Flick, con la meticolosità di un archivista e l’acume di un filosofo del diritto, ha iniziato a dipanare la matassa del progetto di riforma, mettendo in luce le sue potenziali criticità. Il disegno di legge, che mira ad attuare l’articolo 116, comma 3, della Costituzione, è stato oggetto di un intenso dibattito parlamentare. Secondo Flick, questa attuazione rischia di riaprire le fratture mai del tutto sanate della riforma del Titolo V del 2001.
Autonomia, le criticità costituzionali e i Lep
“La riflessione sulle ulteriori autonomie da riconoscere alle Regioni dovrebbe essere portata a livello costituzionale”, ha sottolineato Flick, “e non essere devoluta alla legge ordinaria”. Un’osservazione che risuona come un monito: si sta forse cercando di ridisegnare l’architettura costituzionale con strumenti inadeguati?
Sui Livelli Essenziali delle Prestazioni (Lep), Flick è stato particolarmente incisivo: “Non basta elencarli, occorre garantirne l’effettività e le risorse su tutto il territorio nazionale”. Ha poi aggiunto: “La mancata determinazione organica dei Lep rischia di consolidare e persino esasperare le disuguaglianze già esistenti tra le regioni”.
Riguardo al ruolo del Parlamento, Flick ha lanciato un allarme: “Il ruolo del Parlamento appare sminuito. Il disegno di legge sembra conferire un potere preminente al Governo, e in particolare al presidente del Consiglio”. Ha poi specificato: “Questo sbilanciamento dei poteri potrebbe minare il principio di rappresentanza democratica alla base del nostro sistema costituzionale”.
Rischi finanziari e pericolo separatista
Sulla questione finanziaria, il presidente emerito è stato categorico: “La disciplina dell’Autonomia differenziata rischia di risolversi in un’illusione che non tiene conto dei vincoli di finanza pubblica”. Ha poi elaborato: “Non è chiaro quali risorse dovranno contribuire al sostentamento delle iniziative di trasferimento e al loro mantenimento nel tempo. Questa incertezza potrebbe tradursi in un aggravamento delle disparità economiche tra le Regioni”.
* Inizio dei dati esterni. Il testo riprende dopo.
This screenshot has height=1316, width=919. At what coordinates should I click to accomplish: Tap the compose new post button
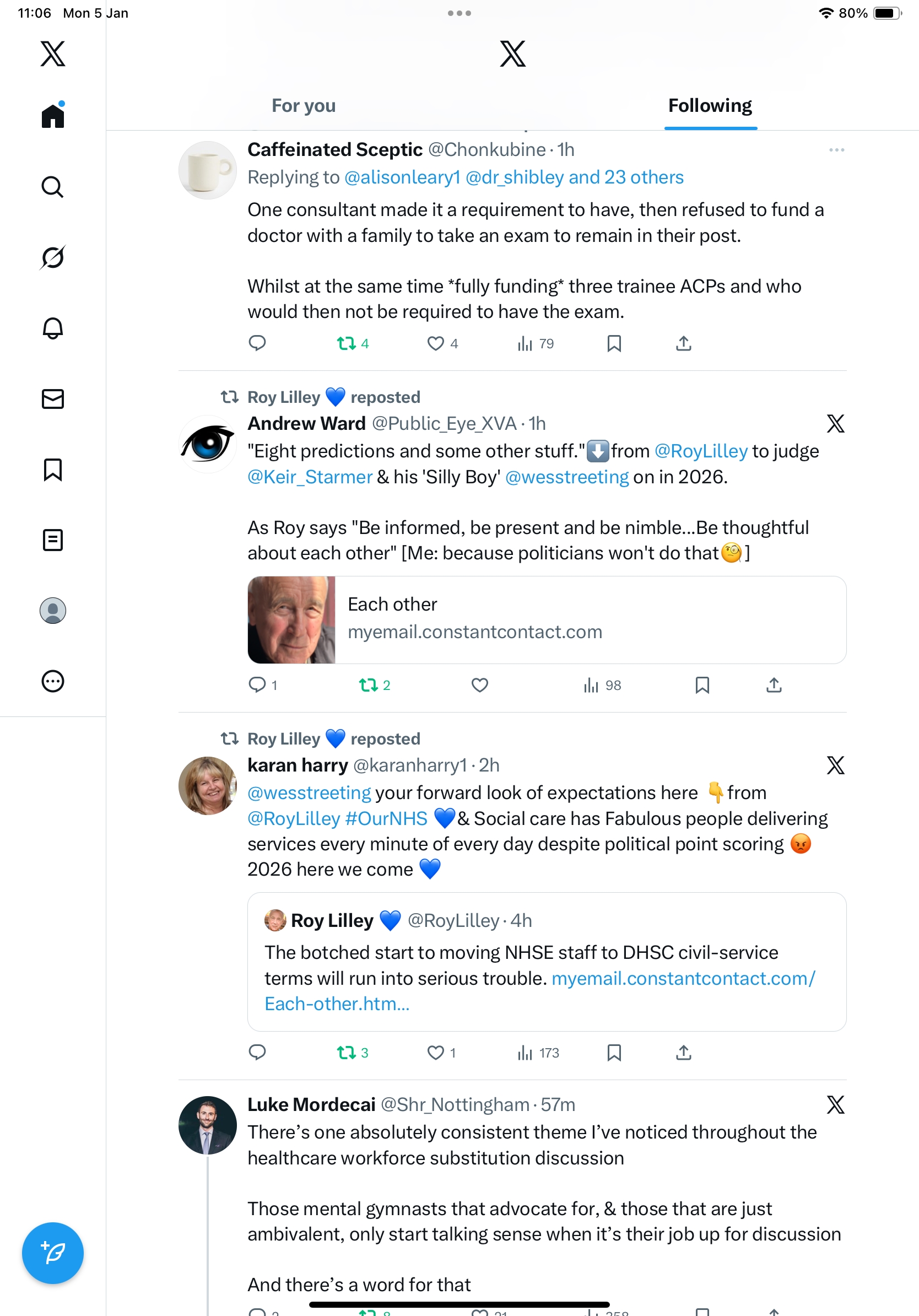(53, 1253)
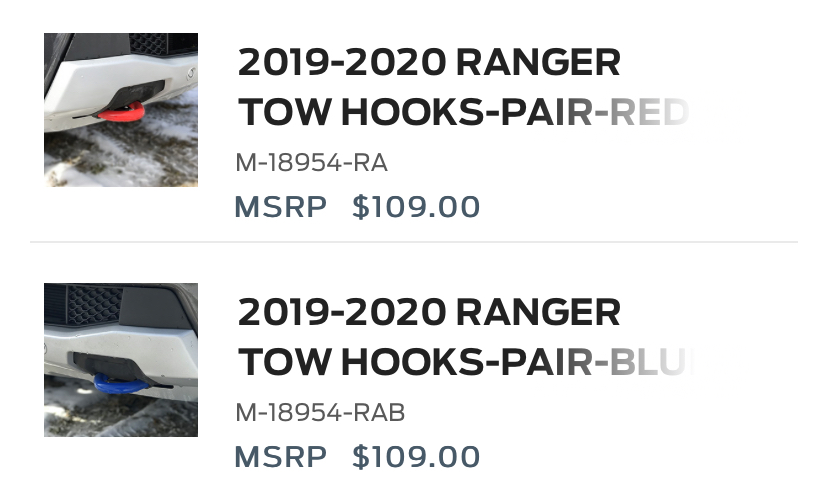
Task: Select part number M-18954-RA
Action: (312, 163)
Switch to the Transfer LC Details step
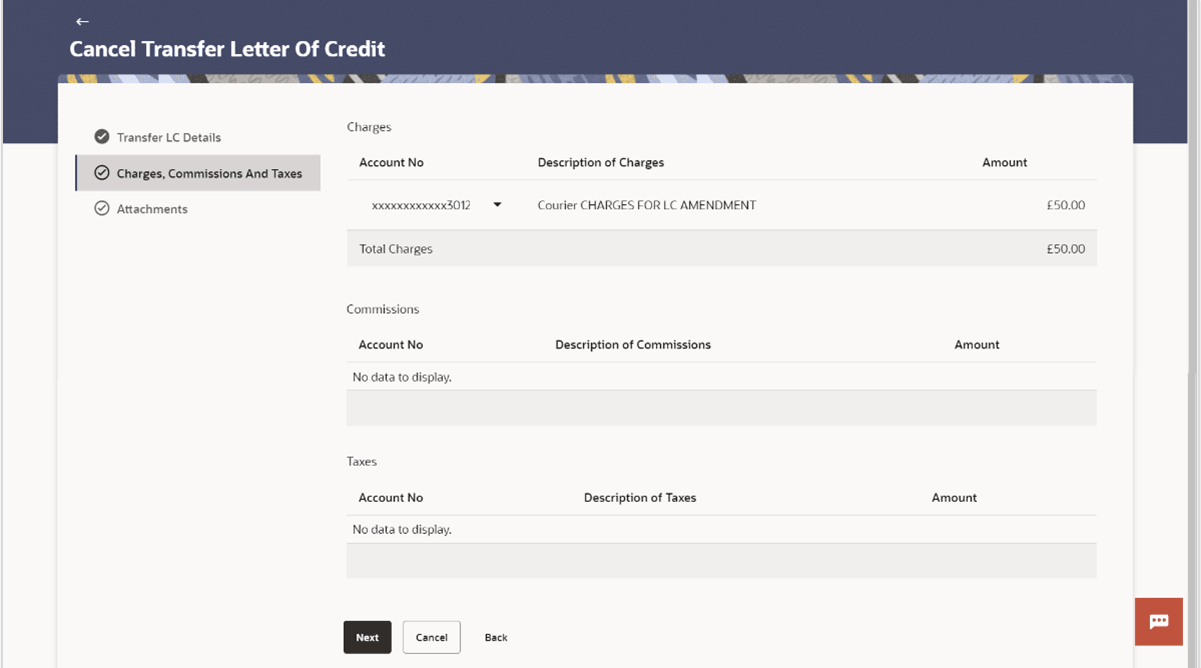1201x668 pixels. pyautogui.click(x=167, y=137)
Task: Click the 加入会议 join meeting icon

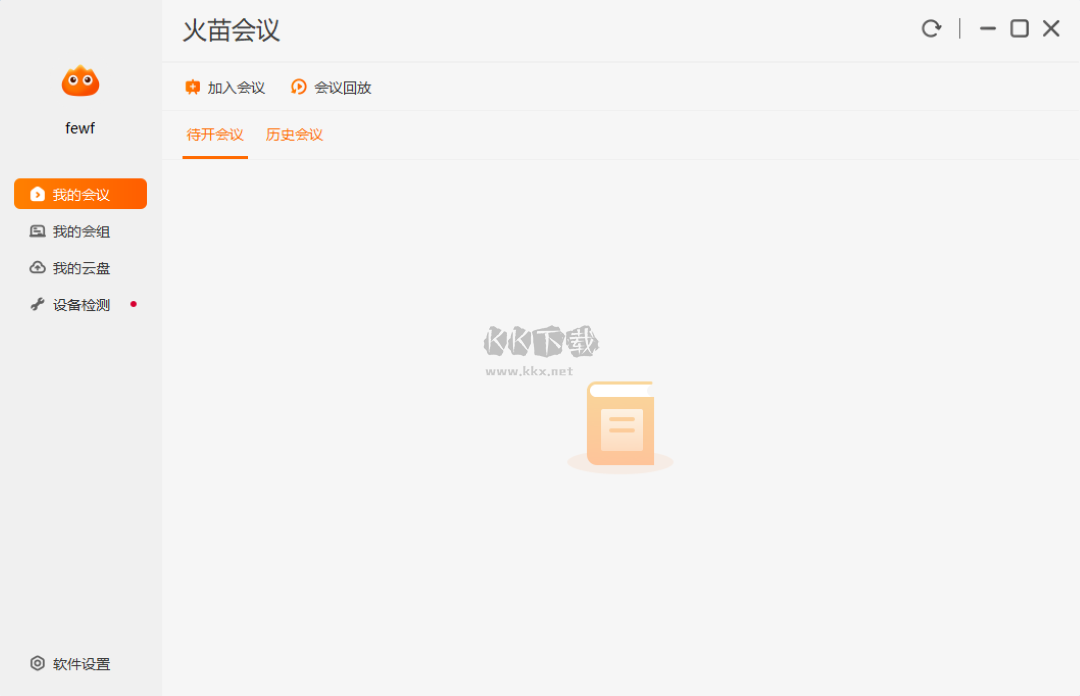Action: point(192,87)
Flick ha anche messo in guardia contro il rischio di derive separatiste: “C’è il pericolo concreto di una ‘prospettiva separatista’ verso la Padania, con il passaggio da un regionalismo differenziato e solidale a uno competitivo”. Ha poi aggiunto: “Questo scenario metterebbe a repentaglio i principi costituzionali di sussidiarietà, differenziazione e adeguatezza, nonché quello perequativo di solidarietà”.
Un altro punto critico sollevato da Flick riguarda la distinzione tra funzioni legate ai Lep e altre funzioni: “Il criterio di distinzione non è esplicitato chiaramente nel disegno di legge. Questa ambiguità potrebbe portare a interpretazioni discrezionali e potenzialmente dannose per l’equità tra le Regioni”.
Infine, Flick ha sottolineato l’importanza di una visione d’insieme: “Il trasferimento di funzioni, sia per quelle relative ai Lep che per le altre, richiede comunque l’individuazione di una copertura finanziaria globale. Senza questa visione complessiva, rischiamo di creare un sistema a macchia di leopardo, dove alcune regioni prosperano a discapito di altre”.
Le sue domande, precise come bisturi, rimangono sospese, in attesa di risposte che non arriveranno. L’intervento di Flick anche oggi, dopo mesi, è prezioso perché contiene l’architettura del comitato referendario che spaventa così tanto il ministro Calderoli e il governo. La posta in gioco? Niente meno che il futuro dell’assetto istituzionale del paese. Un dettaglio da poco.